Given instruction — Convert the records, from their start through the line containing "[430, 1091]", into a two-column CSV with the header columns "instruction" and "target", one row per record. Place each record's text and its answer in a single quoted field apiece, with line breaks replaced by spaces.
-------- Dataset excerpts --------
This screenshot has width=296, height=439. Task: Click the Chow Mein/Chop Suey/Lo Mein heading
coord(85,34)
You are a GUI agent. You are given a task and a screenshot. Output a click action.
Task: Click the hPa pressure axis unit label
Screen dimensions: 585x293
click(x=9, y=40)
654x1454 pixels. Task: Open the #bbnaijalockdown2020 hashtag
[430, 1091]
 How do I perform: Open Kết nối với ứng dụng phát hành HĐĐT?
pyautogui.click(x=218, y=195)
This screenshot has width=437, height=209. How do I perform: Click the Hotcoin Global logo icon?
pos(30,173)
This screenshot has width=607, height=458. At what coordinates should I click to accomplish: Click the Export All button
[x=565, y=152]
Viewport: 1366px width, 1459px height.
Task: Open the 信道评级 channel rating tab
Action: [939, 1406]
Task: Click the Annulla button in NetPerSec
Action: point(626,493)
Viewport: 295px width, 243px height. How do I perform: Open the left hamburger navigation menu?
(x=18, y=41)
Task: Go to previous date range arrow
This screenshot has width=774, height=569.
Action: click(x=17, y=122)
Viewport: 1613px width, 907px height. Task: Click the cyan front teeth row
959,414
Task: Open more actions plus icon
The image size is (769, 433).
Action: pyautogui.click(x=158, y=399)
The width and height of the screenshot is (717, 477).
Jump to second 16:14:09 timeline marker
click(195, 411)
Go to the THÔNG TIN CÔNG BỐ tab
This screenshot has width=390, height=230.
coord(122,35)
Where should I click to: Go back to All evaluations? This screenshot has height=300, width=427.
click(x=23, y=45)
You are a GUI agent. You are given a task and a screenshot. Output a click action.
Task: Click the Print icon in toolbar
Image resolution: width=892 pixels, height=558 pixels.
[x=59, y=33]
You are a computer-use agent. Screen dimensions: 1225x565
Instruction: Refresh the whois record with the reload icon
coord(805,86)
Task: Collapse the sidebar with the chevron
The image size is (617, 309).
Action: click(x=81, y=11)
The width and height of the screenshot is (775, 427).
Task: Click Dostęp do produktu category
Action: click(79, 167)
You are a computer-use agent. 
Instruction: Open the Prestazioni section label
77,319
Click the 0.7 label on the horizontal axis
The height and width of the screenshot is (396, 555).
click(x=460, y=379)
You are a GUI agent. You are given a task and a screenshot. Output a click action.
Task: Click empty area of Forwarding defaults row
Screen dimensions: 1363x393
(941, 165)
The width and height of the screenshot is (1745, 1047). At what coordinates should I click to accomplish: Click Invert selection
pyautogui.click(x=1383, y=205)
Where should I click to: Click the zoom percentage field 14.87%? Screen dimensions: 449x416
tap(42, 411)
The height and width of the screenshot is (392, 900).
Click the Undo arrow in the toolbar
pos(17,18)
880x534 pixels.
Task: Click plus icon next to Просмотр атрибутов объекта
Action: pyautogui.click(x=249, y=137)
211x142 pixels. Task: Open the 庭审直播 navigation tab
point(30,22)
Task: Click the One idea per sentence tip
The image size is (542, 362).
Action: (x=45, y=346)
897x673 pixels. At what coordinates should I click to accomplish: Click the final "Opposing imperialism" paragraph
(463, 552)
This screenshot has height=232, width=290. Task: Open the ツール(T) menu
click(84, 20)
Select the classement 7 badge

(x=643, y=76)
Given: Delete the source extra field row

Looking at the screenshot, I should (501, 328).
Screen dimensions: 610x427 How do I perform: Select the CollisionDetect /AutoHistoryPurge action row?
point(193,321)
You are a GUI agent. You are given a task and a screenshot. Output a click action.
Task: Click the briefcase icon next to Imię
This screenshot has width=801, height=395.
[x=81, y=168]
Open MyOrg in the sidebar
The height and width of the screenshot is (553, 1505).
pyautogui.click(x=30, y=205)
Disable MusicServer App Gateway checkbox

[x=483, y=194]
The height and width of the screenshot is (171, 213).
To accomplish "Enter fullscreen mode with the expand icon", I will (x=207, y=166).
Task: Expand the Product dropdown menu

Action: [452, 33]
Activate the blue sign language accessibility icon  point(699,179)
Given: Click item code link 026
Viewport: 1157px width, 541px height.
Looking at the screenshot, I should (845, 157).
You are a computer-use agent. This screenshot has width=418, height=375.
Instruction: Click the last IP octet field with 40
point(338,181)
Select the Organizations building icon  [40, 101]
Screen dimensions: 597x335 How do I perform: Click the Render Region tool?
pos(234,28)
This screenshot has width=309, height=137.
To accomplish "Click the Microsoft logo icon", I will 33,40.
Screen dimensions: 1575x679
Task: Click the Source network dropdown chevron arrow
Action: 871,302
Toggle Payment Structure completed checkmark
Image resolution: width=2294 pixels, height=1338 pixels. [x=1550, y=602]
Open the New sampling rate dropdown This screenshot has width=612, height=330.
--------
Correct answer —
instruction,target
"This screenshot has width=296, height=439. Task: Click the Chow Mein/Chop Suey/Lo Mein heading","coord(85,34)"
"You are a GUI agent. You are given a task and a screenshot. Output a click action. Task: Click the hPa pressure axis unit label Screen dimensions: 585x293","click(x=9, y=40)"
"654x1454 pixels. Task: Open the #bbnaijalockdown2020 hashtag","[430, 1091]"